Elle est tout à la fois oiseau – entendez la chanter ! – et fourmi. – rien d’inutile autour!

Ses chants sont pour les autres, elle envoie les notes au ciel joyeux. C’est ce qu’elle donne, qu’elle souhaite, et sans retenue.

Pourtant des raisons d’être heureuse, la vie ne lui en a pas donné beaucoup. Petite fille dans un nid catalan pendant de très mauvaises saisons, son chant agaçait les voisins qui n’y voyaient que blasphèmes. Des saisons pendant lesquelles l’âpreté de la vie lui apprit comment faire la fourmi. Ne rien jeter, tout partager de l’adversité, faire très attention et pas que pour soi.

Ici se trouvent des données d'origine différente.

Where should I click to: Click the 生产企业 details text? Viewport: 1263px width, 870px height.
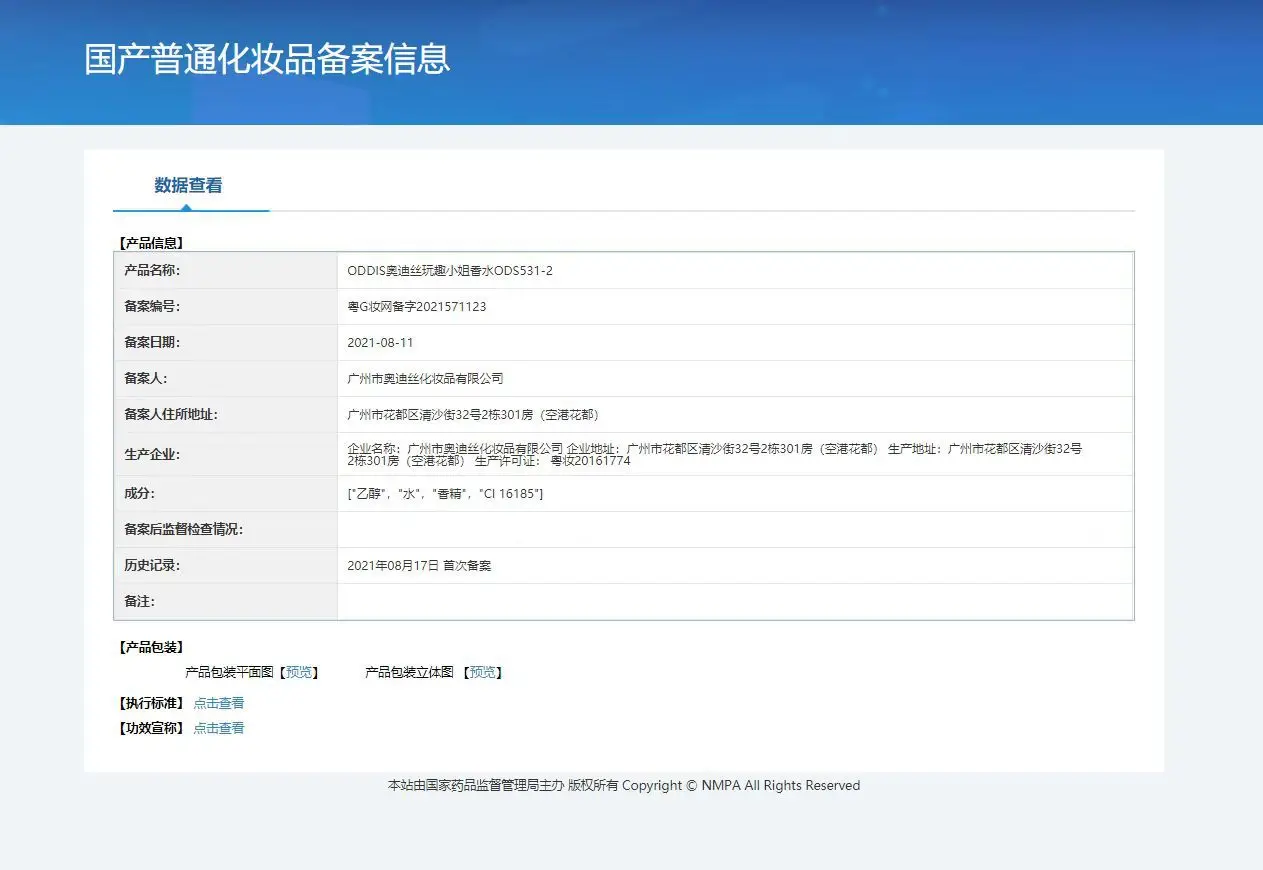(x=714, y=455)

Un jour elle a rencontré l’oiseau qui écoutait vraiment très bien, très gentiment, son chant. Son nid catalan devint juste un peu plus grand. Lui c’était le bruit des forges des vallées sa musique. Cela venait s’ajouter à leur danse. Il s’agissait de chanter leur pays si loin alors et interdit. L’amour était dans ce refuge simple, on le voyait bien. On n’osait pas les réveiller ces deux là, pas faire de bruit, les laisser savourer des pensées lointaines.

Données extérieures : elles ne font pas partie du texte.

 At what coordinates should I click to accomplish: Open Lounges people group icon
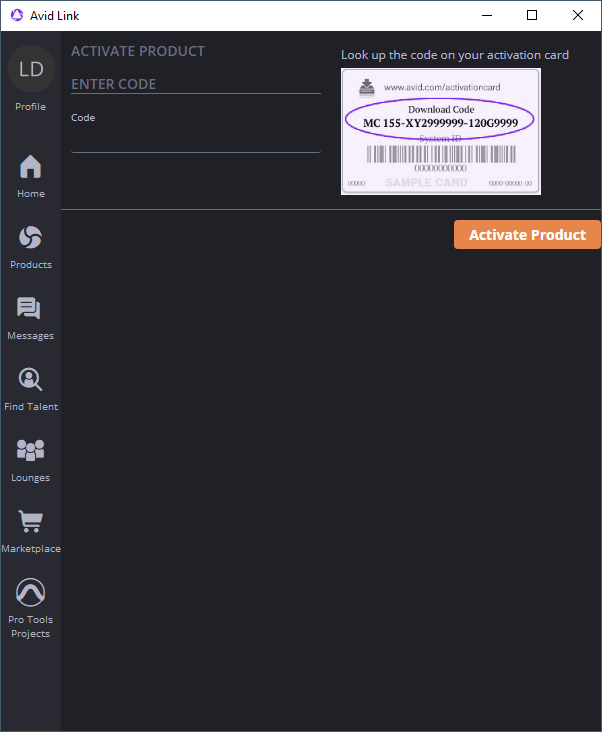tap(30, 450)
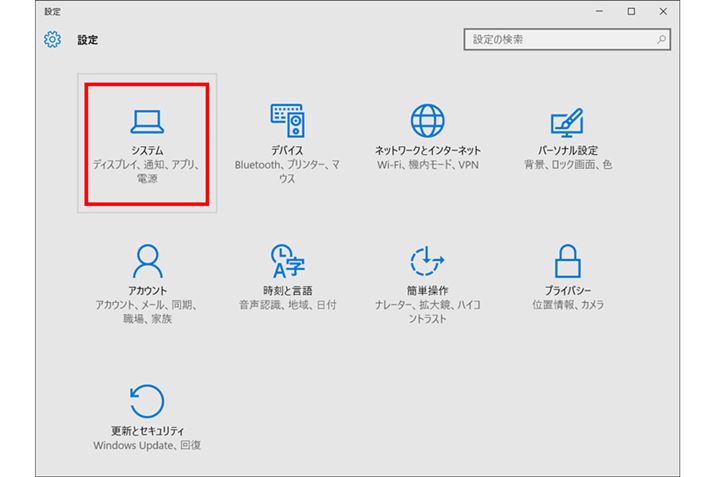Screen dimensions: 715x477
Task: Click the Bluetooth、プリンター、マウス description text
Action: pos(287,170)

La saison est autre maintenant, l’hiver de la vie dit-on. Le chant de son forgeron elle va l’écouter sur la plage désormais, très régulièrement, à heure fixe semble-t-il. C’est son rendez vous, celui où la mer et les vagues dessinent les vallées du pays, disent la rumeur des luttes passées et caressent les souvenirs.

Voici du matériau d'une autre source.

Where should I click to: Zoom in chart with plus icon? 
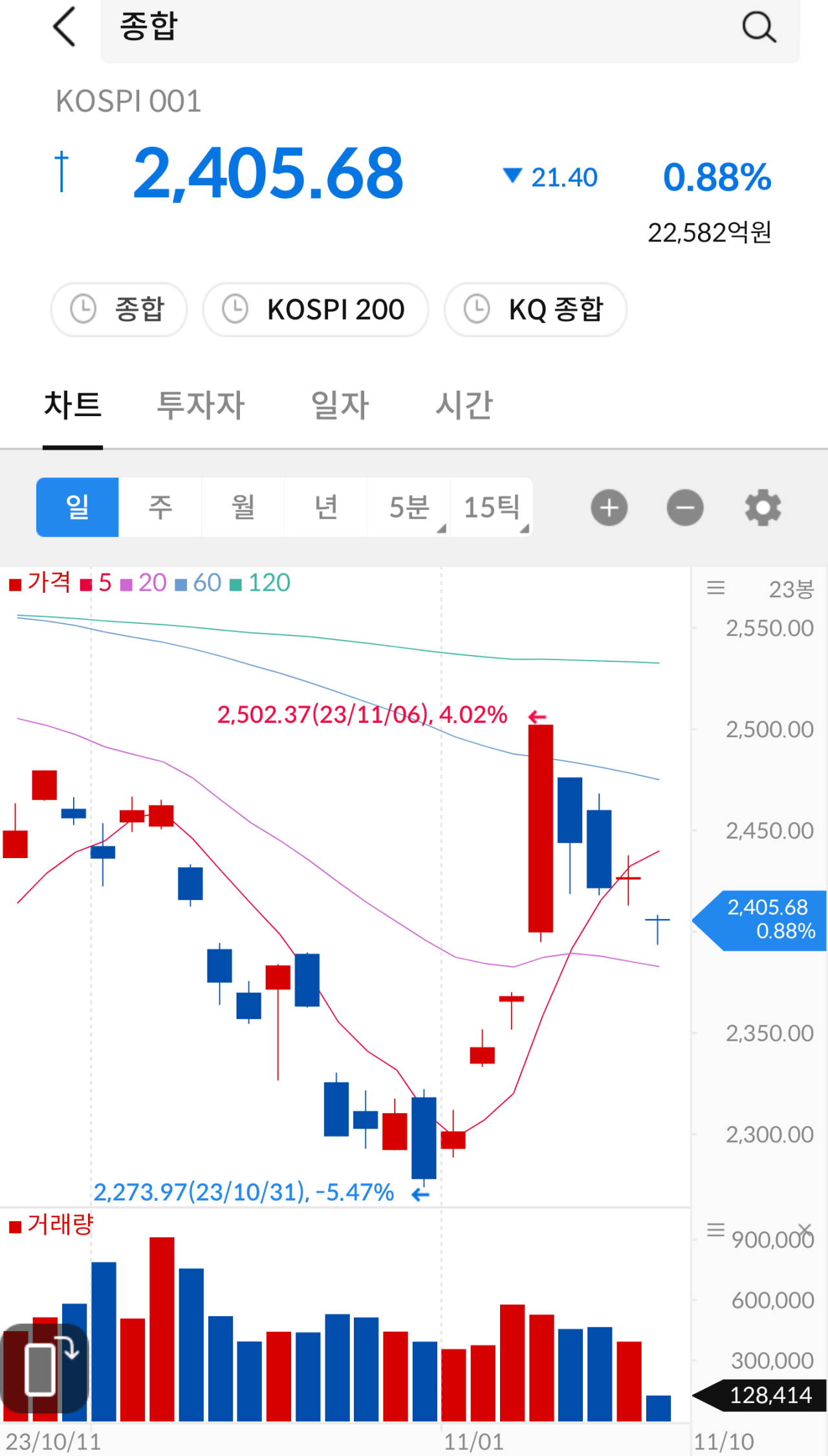coord(609,507)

Azucena a plein d’enfants mais elle ne le sait pas. Ils piaillent partout où elle se promène. Que de révérences ils lui font ! Elle balaye l’hommage des yeux comme si c’était juste normal cette nombreuse descendance.

Azucena feint d’ignorer les couleurs de son paysage. Elle le fait exprès. Elle ne propose qu’une chose:

« Écoutez, écoutez donc le cristal du chant, le bruissement des vallées, le tintement clair de l’acier qui prend forme, c’est chez nous, au-delà de la ligne des crêtes, oui chez nous ».

Sa voix de soprano, son chant élevé  passe la crête des montagnes, il n’y a pas de doute.


[1]   Azucena Soler. Habite Banyuls sur mer, fille de la Catalogne et  militante de la démocratie. Veuve d’Eduardo Soler, forgeron catalan militant du POUM refugié, commandant d’artillerie à 19 ans dans l’armée républicaine. Azucena est la sœur de Teresa Rebull.